At the level of national policy and legislative action, in Costa Rica, the national policy for the care and prevention of violence against women 2017-2032 includes actions that give priority to the allocation of competitive cultural grants to initiatives promoting an ethic of equality between men and women and the training of men, through culture, for the “eradication of the power of domination and sexist control”. This policy also promotes protections and/or sanctions in administrative and judicial headquarters in order to tackle workplace and public sexual harassment.
Work towards global, robust, transparent and comparable data that monitors gender equality in culture and creative sectors is needed more than ever before. States should increase the scope of their data-gathering efforts beyond ‘headcounting’ to include information on gender pay gaps in culture, sex-disaggregated cultural participation and intersectional barriers. Linking up disparate national frameworks, sources of data and targeted measures and policies and producing a global language and a global programme of action for achieving gender equality in the cultural and creative industries remains a key challenge.
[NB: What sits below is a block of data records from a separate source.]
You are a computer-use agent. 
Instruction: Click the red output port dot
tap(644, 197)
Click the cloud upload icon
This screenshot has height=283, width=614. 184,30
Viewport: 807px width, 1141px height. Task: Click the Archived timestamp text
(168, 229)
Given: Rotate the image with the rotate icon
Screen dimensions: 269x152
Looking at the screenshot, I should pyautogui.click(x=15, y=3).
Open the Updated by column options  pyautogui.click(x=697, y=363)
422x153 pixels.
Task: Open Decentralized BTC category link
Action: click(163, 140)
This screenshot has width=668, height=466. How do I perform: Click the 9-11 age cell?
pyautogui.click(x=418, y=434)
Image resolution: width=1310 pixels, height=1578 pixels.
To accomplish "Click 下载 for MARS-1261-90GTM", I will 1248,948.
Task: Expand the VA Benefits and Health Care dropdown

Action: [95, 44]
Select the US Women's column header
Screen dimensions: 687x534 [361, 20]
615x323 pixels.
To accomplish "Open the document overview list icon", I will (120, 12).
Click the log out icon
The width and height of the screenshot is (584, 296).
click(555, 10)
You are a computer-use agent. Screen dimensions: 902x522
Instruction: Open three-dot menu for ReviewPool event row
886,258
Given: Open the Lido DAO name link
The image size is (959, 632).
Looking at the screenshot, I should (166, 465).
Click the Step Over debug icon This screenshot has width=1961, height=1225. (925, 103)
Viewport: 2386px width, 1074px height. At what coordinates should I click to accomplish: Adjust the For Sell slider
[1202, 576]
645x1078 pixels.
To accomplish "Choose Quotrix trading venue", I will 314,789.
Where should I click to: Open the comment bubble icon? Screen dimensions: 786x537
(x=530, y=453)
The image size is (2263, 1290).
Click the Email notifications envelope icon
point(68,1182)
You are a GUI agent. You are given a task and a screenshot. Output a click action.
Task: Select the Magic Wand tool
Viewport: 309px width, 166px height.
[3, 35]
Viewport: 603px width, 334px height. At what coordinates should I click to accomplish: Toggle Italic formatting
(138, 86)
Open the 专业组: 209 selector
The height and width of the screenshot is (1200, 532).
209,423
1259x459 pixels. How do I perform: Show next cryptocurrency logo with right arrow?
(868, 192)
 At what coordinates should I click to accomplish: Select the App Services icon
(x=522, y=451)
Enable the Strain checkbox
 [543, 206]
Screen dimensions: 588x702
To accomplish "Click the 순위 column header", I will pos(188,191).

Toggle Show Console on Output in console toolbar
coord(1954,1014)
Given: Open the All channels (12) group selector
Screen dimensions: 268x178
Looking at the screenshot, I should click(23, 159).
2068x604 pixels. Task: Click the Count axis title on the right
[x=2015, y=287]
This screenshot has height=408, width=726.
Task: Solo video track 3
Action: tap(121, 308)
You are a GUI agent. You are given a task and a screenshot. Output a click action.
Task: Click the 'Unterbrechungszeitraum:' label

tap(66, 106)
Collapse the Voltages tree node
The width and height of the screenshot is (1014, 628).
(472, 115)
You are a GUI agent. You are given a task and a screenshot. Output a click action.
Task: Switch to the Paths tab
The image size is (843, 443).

Move faster from research and data-gathering to policy design, implementation and assessment. Collectively, governments and other relevant actors need to document and share effective examples of gender transformative cultural measures that lead to global policy action and to support the design of comprehensive gender transformative policies for creativity addressing systemic discrimination and structural inequalities in the culture sectors.
Strengthen communication and collaboration between State-funded cultural agencies, activists, civil society organizations, representatives of cultural professionals’ associations and academics and ensure that multi-stakeholder and inter-ministerial dialogue is established and maintained and that women are closely involved in the governance of culture.
A continued focus on mechanisms facilitating access to and funding of creative work and participation in the governance of culture of gender diverse people is central to effectively advance gender equality in the culture sector and ensure the diversity of cultural expressions.